Coroação da Virgem, afresco Filippo Lippi, 1466-69
Coroação da Virgem, afresco Filippo Lippi, 1466-69
Jó é o ponto culminante de um arquétipo em evolução, pois ele viu o semblante de Javé, a partir do que Deus se renova “conhecido”, agindo e crescendo dentro dos homens. Resta agora à divindade completar a contraparte desta experiência mística, quando então Javé decide encarnar-se em nosso meio. Entretanto, o segundo Adão não deverá nascer de Suas mesmas mãos, mas sim do ventre de uma mulher humana, uma segunda Eva, conforme podemos entender em Gênesis 3,15; aquela que, há muito esperada, ferirá e esmagará a cabeça da serpente. Por isso a Virgem Maria é escolhida como vaso puro para o nascimento futuro de Deus, avalia Jung; ela é portadora da imago Dei, encarna o arquétipo de nova esposa de Deus, parte sem a qual Ele não se completa; é Sofia do Novo Testamento, mediadora entre os homens e Javé, aquela que concebe de forma pura, ou “Imaculada Conceição”.
A tradição hebraica não aceita a idéia de um filho de Deus; o Messias não poderá sê-lo senão simbolicamente. O nascimento virginal, uma regra mitológica universal, nem encontra vestígios nessa tradição. Tal idéia, a propósito, só ingressa no cristianismo por influência da cultura grega, posto que dos Evangelhos, somente o de Lucas e o de Mateus se referem à virgindade de Maria. Lucas era grego, e Mateus, traduziria ele próprio para o grego seu texto original hebraico.

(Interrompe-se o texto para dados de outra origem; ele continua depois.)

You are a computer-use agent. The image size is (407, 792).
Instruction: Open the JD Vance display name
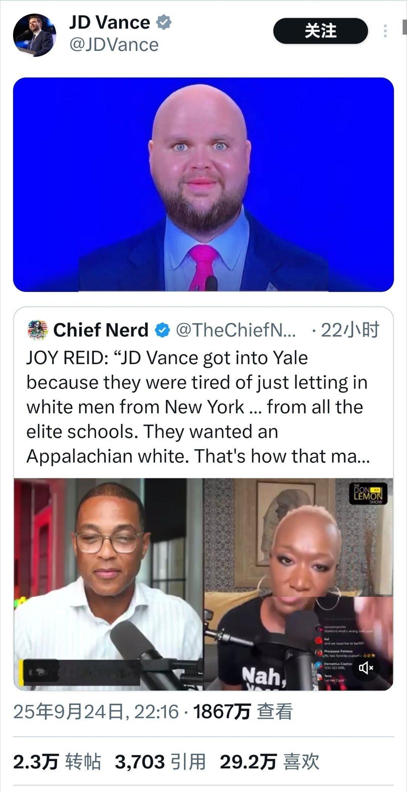[x=110, y=23]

Evoluindo o drama cósmico, Javé pretende criar pela segunda vez seu equivalente terreno; além de Sua mera imagem que fora o Adão primordial, deseja ora criar algo aperfeiçoado. Longe de continuar castigando seu povo, incomodado desde o drama de Jó, quer agora redimi-lo. Cristo deverá ser mortal, condição pela qual Javé experimentará o sofrimento; mas ao mesmo tempo divino, a ponto de fazer brotar a luz e o amor entre os homens, a facilitar-nos o caminho em direção ao Pai. Afinal, diz Jung, o mundo inteiro é de Deus, e Ele está presente no mundo inteiro, desde o início. Deus querer tornar-se homem significa uma mudança no Universo todo!
Na época de Jó, continua o psiquiatra, Javé esteve embriagado pela grandeza de sua Criação; a partir daí não mais se ouvem falar em alianças Dele com seu povo. Ganham destaque então as máximas sapienciais, os Salmos e os Provérbios, até surgirem as revelações apocalípticas, cujas imagens fantásticas bem representam nosso mundo inconsciente querendo nos dizer algo sublime. Em Ezequiel, pela primeira vez aparece o título “Filho do Homem” (Ez, 2,1), com o qual Javé se dirige ao Profeta; e séculos mais tarde, cerca de 165 a.C., Daniel (Dn 7,13) tem sua visão, na qual um ser semelhante ao “Filho do Homem” surge sobre as nuvens do céu. O psiquismo humano, expressando-se neste caso pelas Escrituras, começa a preparar-se inconscientemente ao longo dos séculos para receber Jesus, clamando pela notável convergência entre a natureza divina e toda a experiência humana.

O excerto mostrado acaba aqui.